Opinion polls showed Greeks were increasingly worried the country might face a disorderly default and a return to the drachma.
Depositors withdrew another €1-billion in the first week of November amid mounting tension as Mr Papandreou sought to find a successor to be premier.
But the trend reversed abruptly after Lucas Papademos, a former European Central Bank vice-president, was appointed to head a cross-party coalition government on November 10.
“The outflows stopped as soon as the new government took over. But so far we haven’t seen funds returning,” a central bank spokesman said.
Deposits in Greek banks have been eroding steadily this year amid a deepening recession. Total deposits amounted to €183.2-billion at the end of September, marking a 25-per-cent fall from the start of the crisis early last year.
The outflows have intensified a liquidity squeeze at Greek banks that has forced companies to repay debt and operate out of their own funds. Private depositors have moved money abroad, often to Greek bank subsidiaries in Cyprus and London.

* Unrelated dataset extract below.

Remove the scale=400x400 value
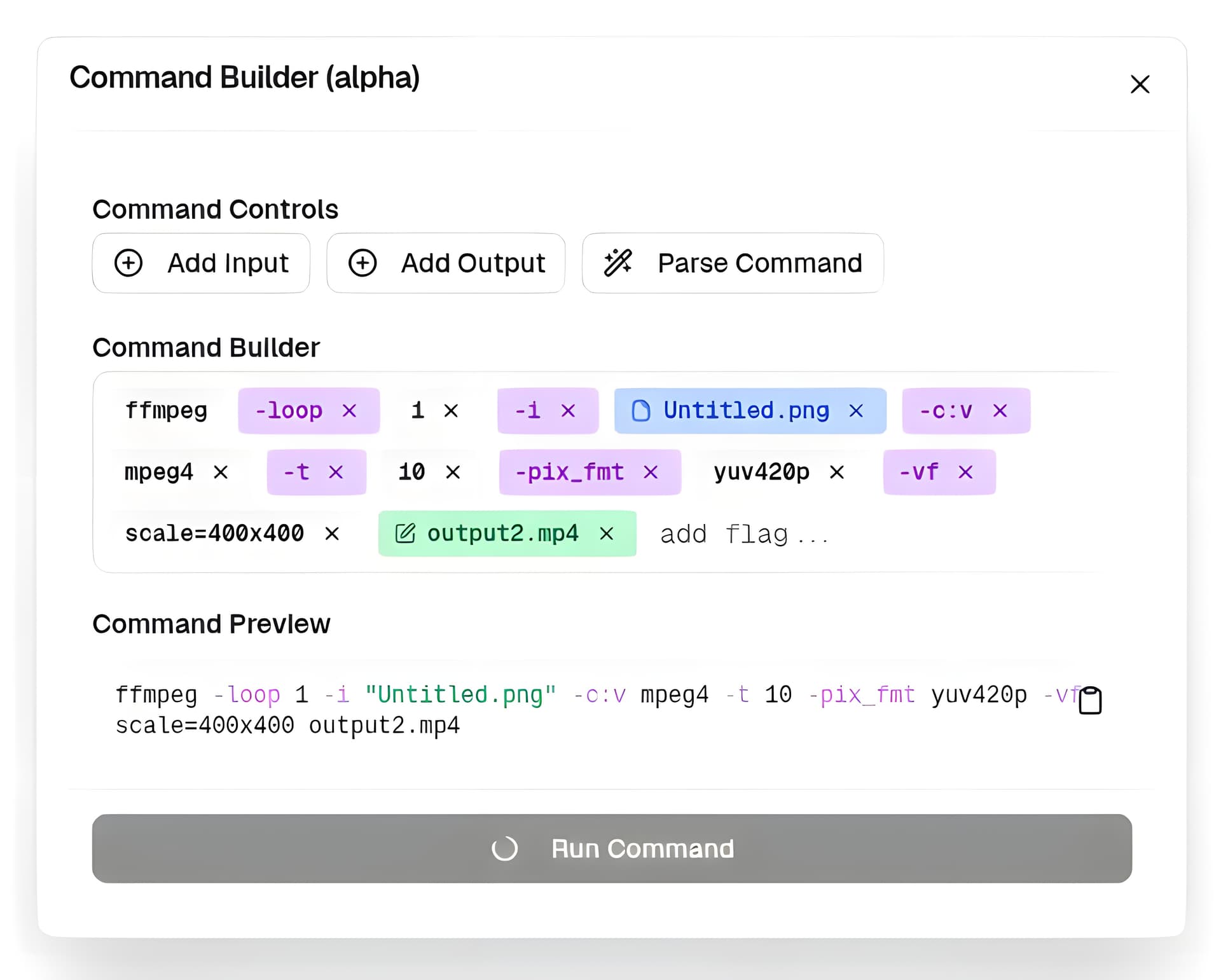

The pace of withdrawals picked up in September after two new taxes were announced – a one-off “solidarity” tax based on last year’s declared income and a special levy on property.
In October, the mood deteriorated further amid a threatened rebellion by socialist lawmakers over the 2012 budget proposals.
“There haven’t been any visible signs of panic, like lines outside bank branches. But in recent weeks more people have moved funds to foreign bank branches in Athens or to a bigger Greek bank that gives a bigger sense of security,” Mr. Stournaras said.
National Bank of Greece, the country’s biggest commercial lender, said on Tuesday it had seen a decline in deposits in the first nine months, but had increased its overall share of deposits in the system in the third quarter to 34.5 per cent.